Abusing Hugh Davis

Date of Presentation

9-25-2015

Name of Conference

Sex and the State

Date of Conference

9-2015

Location of Conference

Oxford, United Kingdom

Document Type

Conference Paper in Published Proceedings

Department

History

Abstract

“Abusing Hugh Davis” offers a two-fold examination of the a 17th century morality case from Colonial Virginia. I examine this well-known but ambiguous case and its uses by historians and lawyers. Hugh Davis was sentenced to be whipped for some interracial sexual transgression, but it unclear if the unnamed African was male or female. Hence, it is unclear if his central crime was interracial sex, or sodomy. I argue, against the weight of the historiography, that it was a case of sodomy. I draw on legal, historical, and religious texts to form these arguments. Indeed the striking similarity between Biblical passages on sodomy and the Court’s sentence provides a key, and henceforth ignored, insight into the nature of the case.

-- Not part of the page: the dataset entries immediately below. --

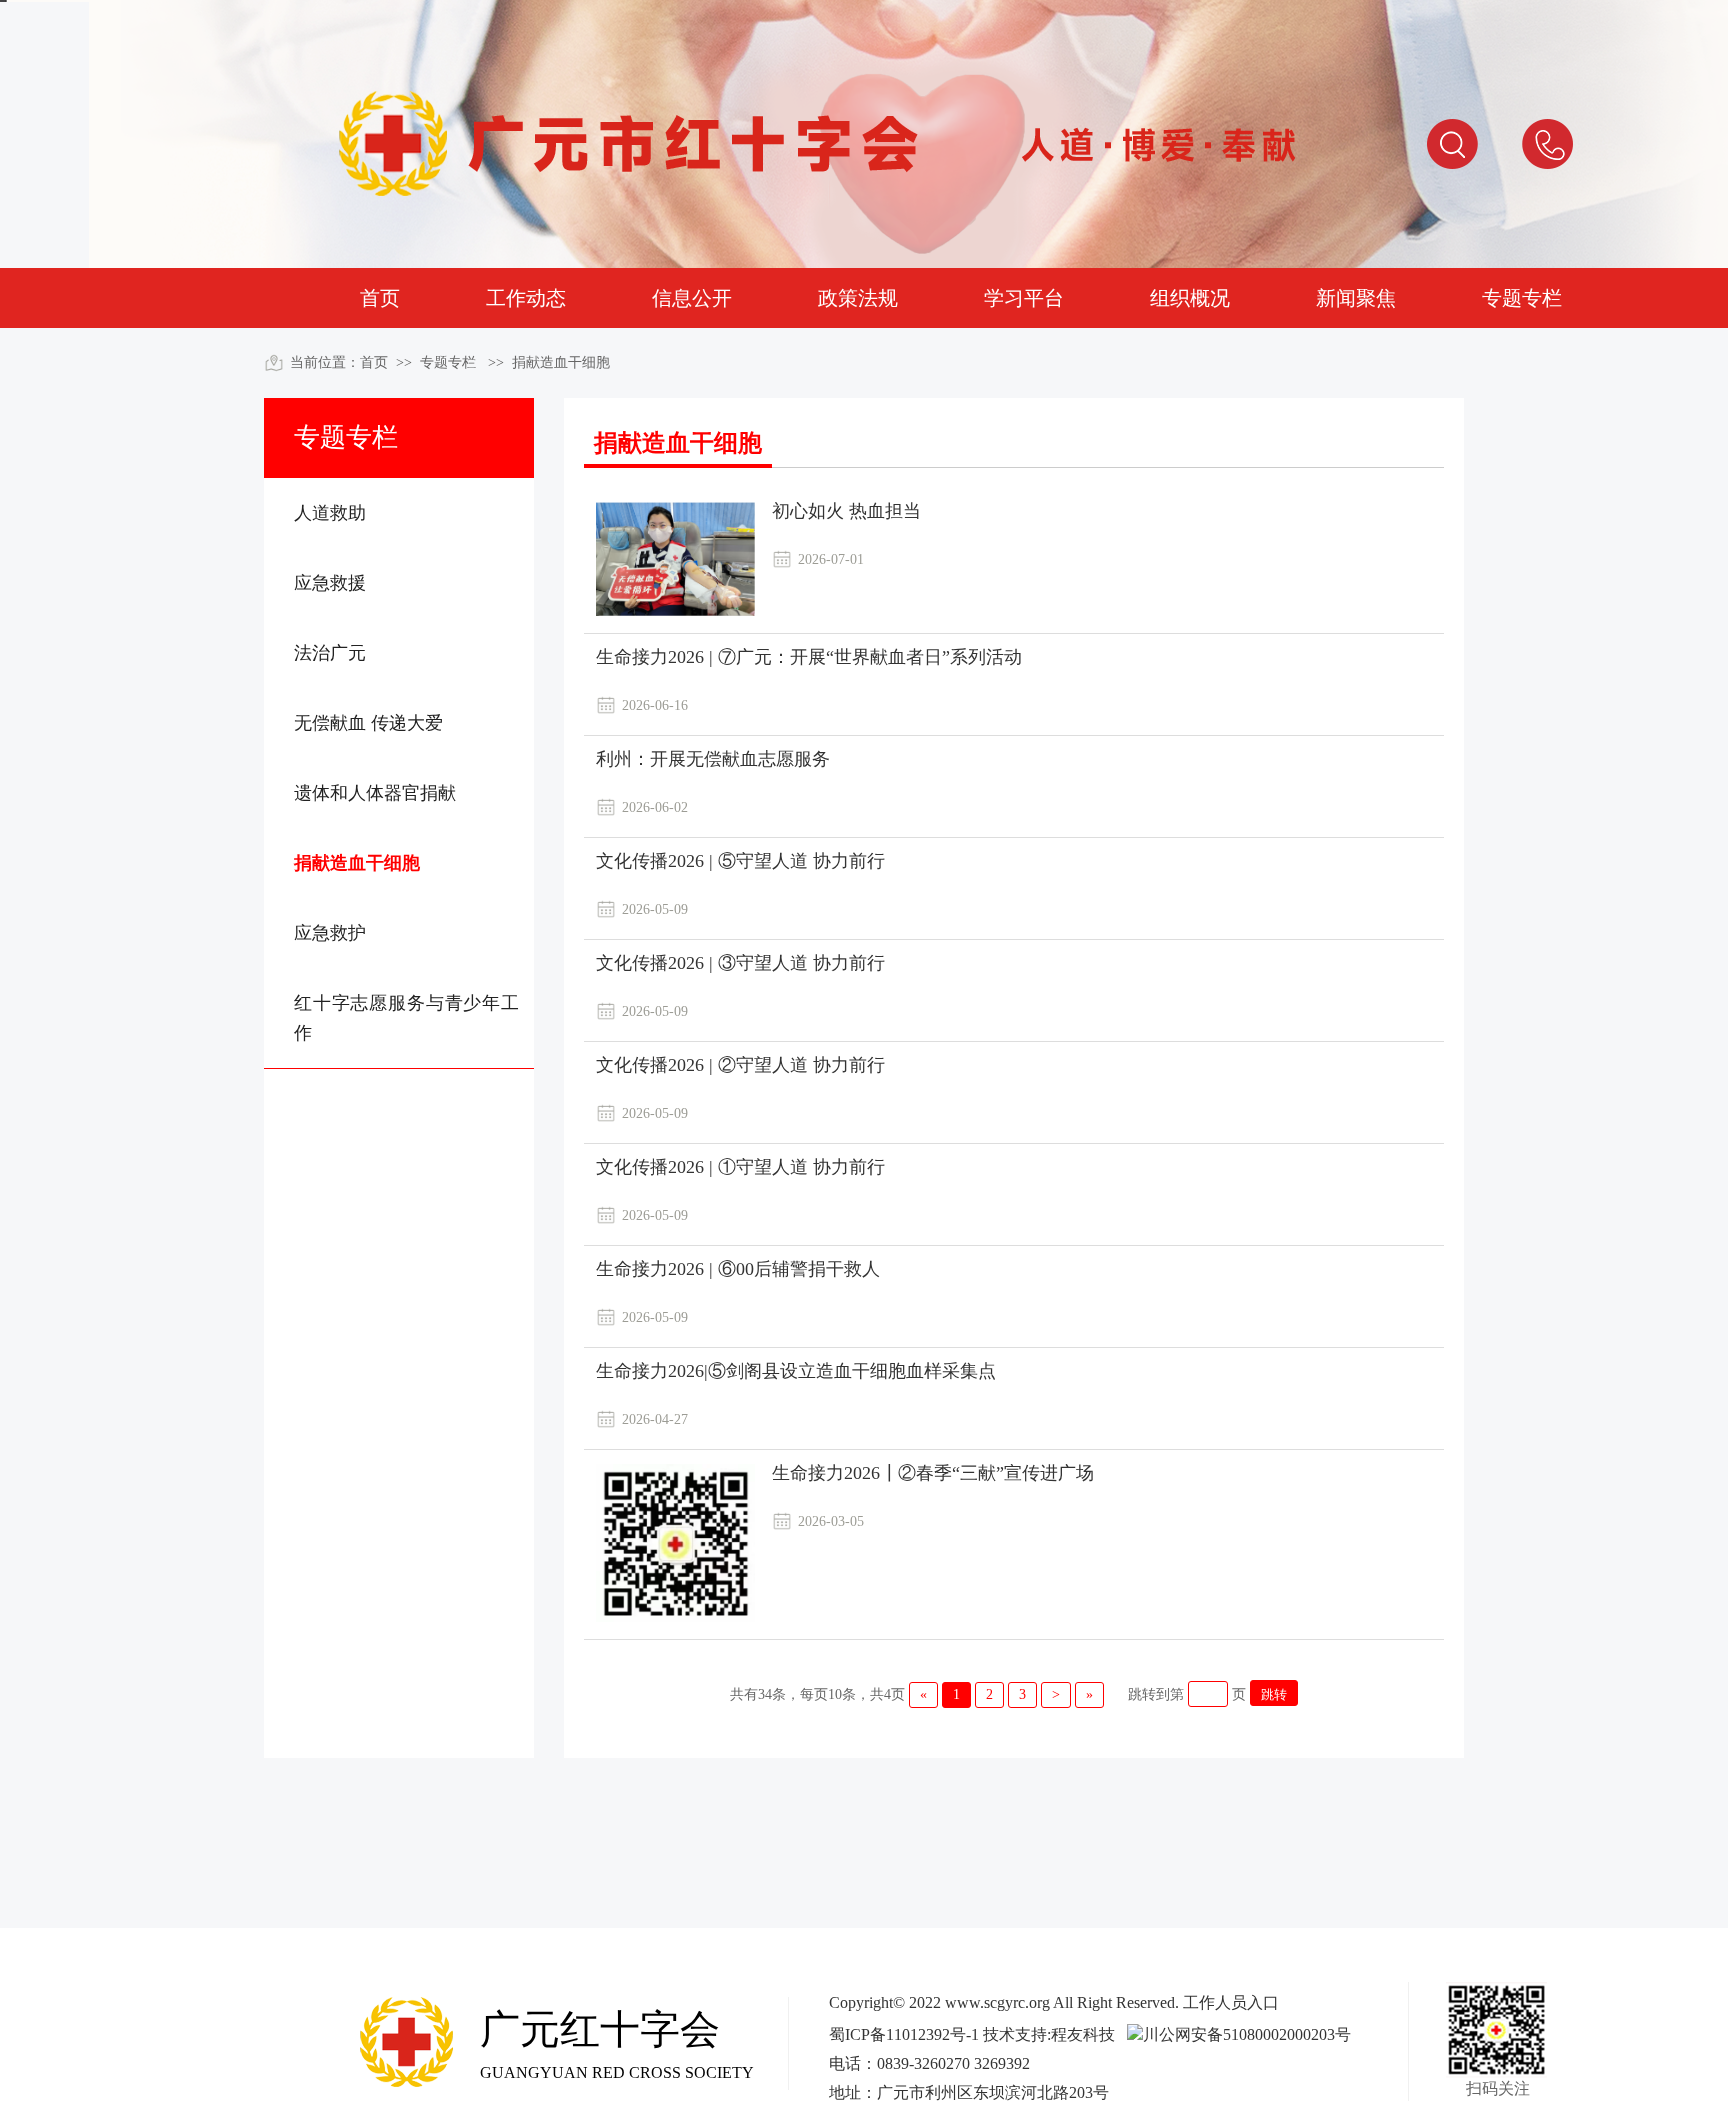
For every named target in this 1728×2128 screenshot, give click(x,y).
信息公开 (692, 298)
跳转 (1274, 1694)
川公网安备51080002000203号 (1247, 2034)
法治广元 (330, 653)
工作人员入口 (1231, 2002)
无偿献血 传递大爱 (368, 723)
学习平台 (1024, 298)
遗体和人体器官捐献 (375, 793)
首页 (380, 298)
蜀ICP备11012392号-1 (904, 2034)
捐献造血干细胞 (561, 362)
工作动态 (526, 298)
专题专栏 (1522, 298)
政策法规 (858, 298)
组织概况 (1190, 298)
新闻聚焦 (1356, 298)
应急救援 (330, 583)
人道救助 (330, 513)
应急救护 (330, 933)
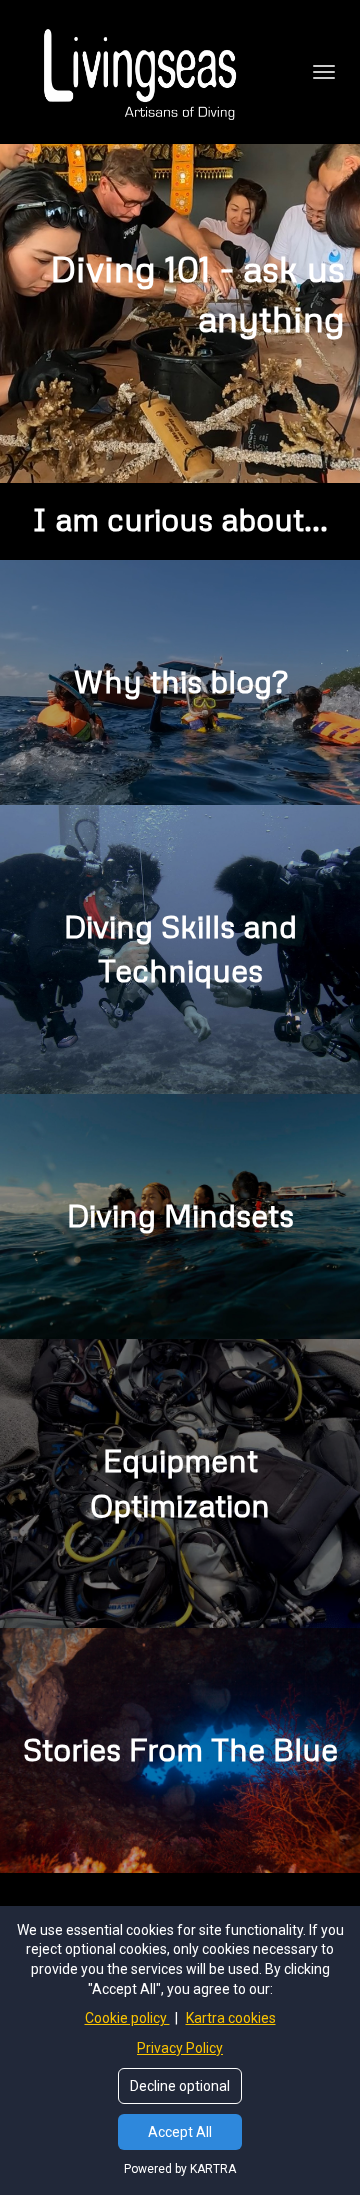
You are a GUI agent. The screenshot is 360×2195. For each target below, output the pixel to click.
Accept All (180, 2132)
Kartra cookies (231, 2018)
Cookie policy (127, 2018)
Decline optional (180, 2086)
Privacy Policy (180, 2048)
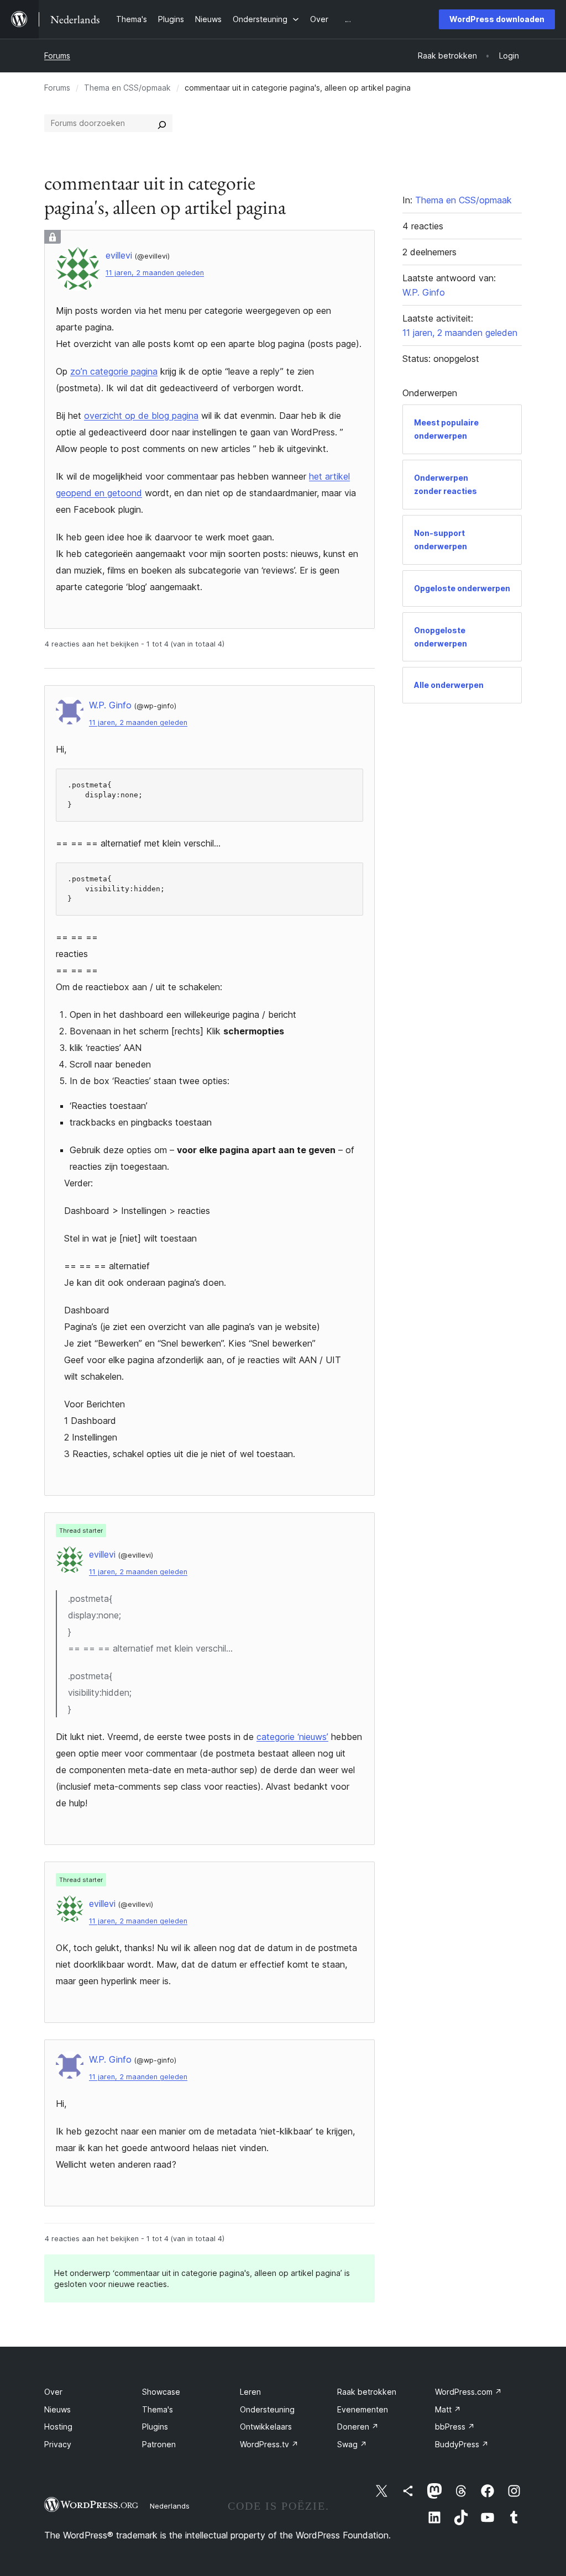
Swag (352, 2444)
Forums (57, 55)
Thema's (157, 2409)
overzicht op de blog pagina (141, 415)
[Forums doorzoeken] (161, 123)
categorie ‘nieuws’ (292, 1736)
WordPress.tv (269, 2444)
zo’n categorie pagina (114, 371)
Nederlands (170, 2505)
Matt (448, 2409)
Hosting (58, 2426)
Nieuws (57, 2409)
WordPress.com (468, 2391)
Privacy (57, 2444)
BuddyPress (462, 2444)
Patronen (159, 2444)
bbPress (455, 2426)
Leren (250, 2391)
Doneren (358, 2426)
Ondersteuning (267, 2409)
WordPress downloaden (496, 19)
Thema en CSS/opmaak (127, 87)
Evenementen (362, 2409)
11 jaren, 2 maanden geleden (155, 273)
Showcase (161, 2391)
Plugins (155, 2426)
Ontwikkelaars (266, 2426)
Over (53, 2391)
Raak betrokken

Here we have a case of English views of sexual deviance being exported to the colonies, and we can examine how that impacted the punishment meted out to Hugh Davis. Sodomy was, after all, technically a capital offense but few people were executed in the colonies for the crime. Davis is clearly about race, and sodomy was—certainly in the 17th century—fundamentally associated with the “other”: Sir Edmond Coke even argued it existed in England only because it had been imported by the Lombards, while prevailing views clearly associated it with the “savage” peoples European were increasingly in contact with. Despite the impossibility of being absolutely sure, it is clear Davis' crime was most likely sodomy.